There is more. When we no longer trust an institution, we lose our sense of what our responsibility is because we don’t know what our role is. Culture becomes a collapse of responsibility. I’ll take care of me. You do you.
And here we are.
We find our relationships in institutions.
We interact with people through institutions such as school, company, church, family, marriage. This is where we find our friendships, maybe your love for a lifetime.
We are in the midst of a loneliness epidemic. Coincidence?
There is a crisis of how to find friends but we find friends in institutions. So we do have need of institutions.
Institutions help us organize our relationships with other people.
Relationships with other people are often a cause of our trust issues. As we also need and desire relationships with other people.
Institutions help us organize our internal life, our thinking. This is in part because institutions help us slow things down. They establish forms and orders for decision-making. They model patience by giving us reasons to believe persistence will pay off. They can force us to obey rules we would rather ignore.
Institutions ask you to follow procedure, to make a budget, to hear out other opinions. They help us avoid the scourge of short-termism. Short-termism is a function of unstructured thinking, which leaves us adrift in the moment and unable to see beyond it.
And here we are.
Institutions are anxiety managing devices.
As an individual on your own how do you manage? Institutions outsource the worry. Someone else has the responsibility to deal with that.
Who turns on the electricity?
Is there a terrorist plot brewing in our country? Who is responsible because I can’t be.
Are the bees dying and who is responsible to prevent this from happening more?

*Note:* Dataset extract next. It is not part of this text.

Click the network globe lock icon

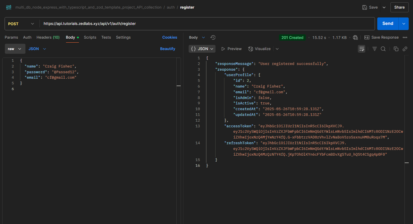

(Do you see how we need institutions?)
Also when institutions fail they cause anxiety. This is happening often these days. Institutions then fail to provide a role. They fail to provide authority. They fail to organize how we think about our place in the future.
We have an epidemic of anxiety while at the same time we don’t trust institutions. Coincidence?

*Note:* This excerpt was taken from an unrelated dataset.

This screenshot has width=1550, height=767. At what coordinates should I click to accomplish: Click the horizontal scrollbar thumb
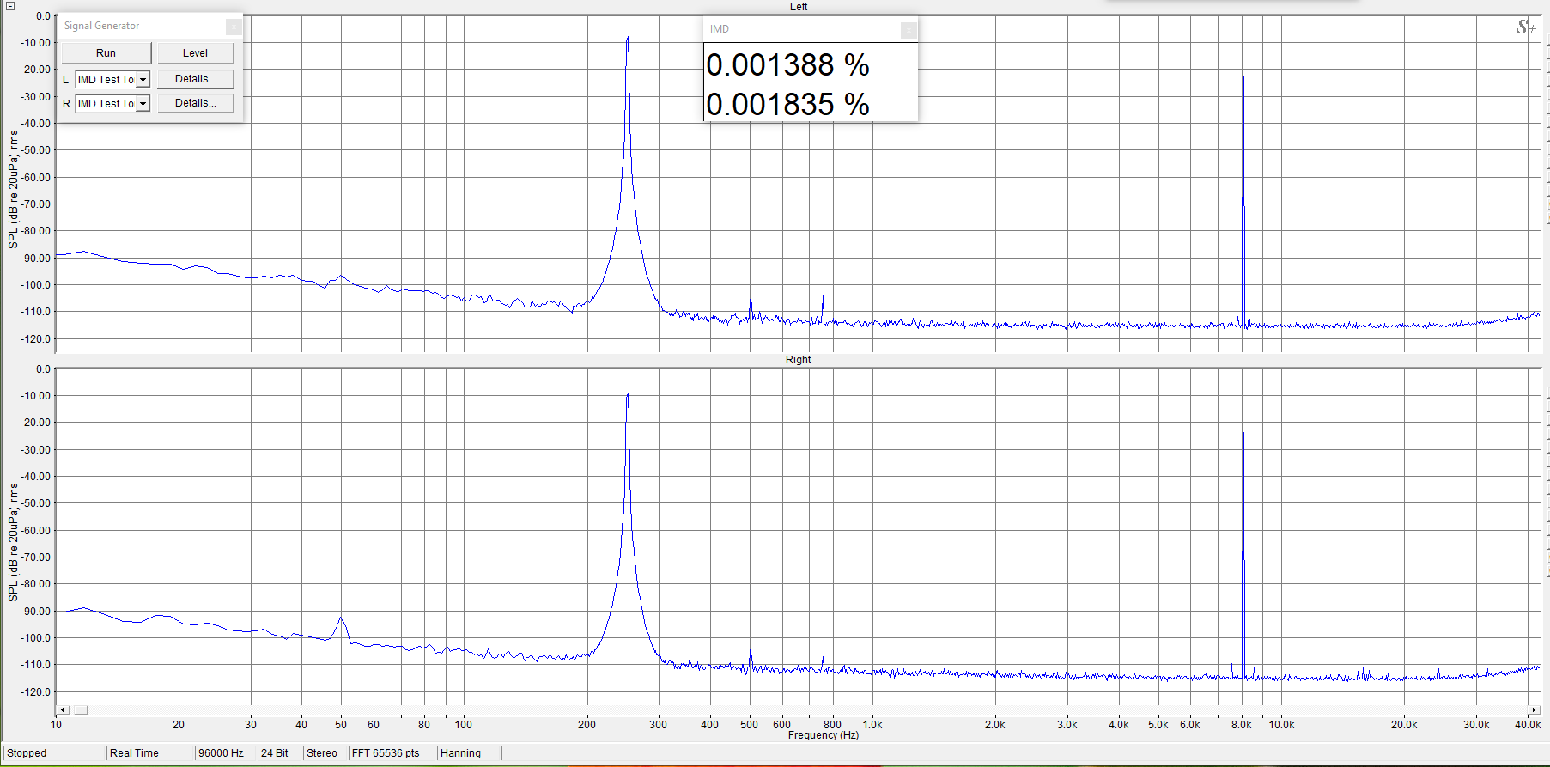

We want total independence but we really need dependence.
When institutions become too strong, we seek independence.
This is a natural progression. In the desperation for institutions to survive the cultural changes, we want to be free of their power over us. They have become users of those who they have given identity too. This is betrayal as we cling to our identity they have given us. This is so painful to our souls.
So we seek independence. Less vulnerability. I’ll take care of me. You do you.
When really to be seen by a person and have trusting relationships with persons can heal our souls.
Institutions are the hope for the oppressed.
I will let this quote from Yuval Levin convince you of this. Everything in this article has been influenced by Yuval Levin’s book, A Time to Build.
“It’s true that institutions can reinforce the rule of the strong and privileged in our society; but it is also true that without functional institutions the weak have no hope of vindicating their rights. Our institutions have sometimes embodies oppression, but they sometimes embody our highest ideals. To defend institutions is not to defend the status quo, or the strong, or the privileged. Functional institutions are most important for people who don’t have power or privilege. And though our institutions can become cold and bureaucratic, they are essential to our acting on our warmest sentiments; without them we grow isolated, alienated, and disillusioned.” –Yuval Levin, A Time to Build, pp. 166-167
Have I helped you bravely rethink the purpose of institutions? To maybe stop the bashing. And to make the brave decision to maybe trust an institution again?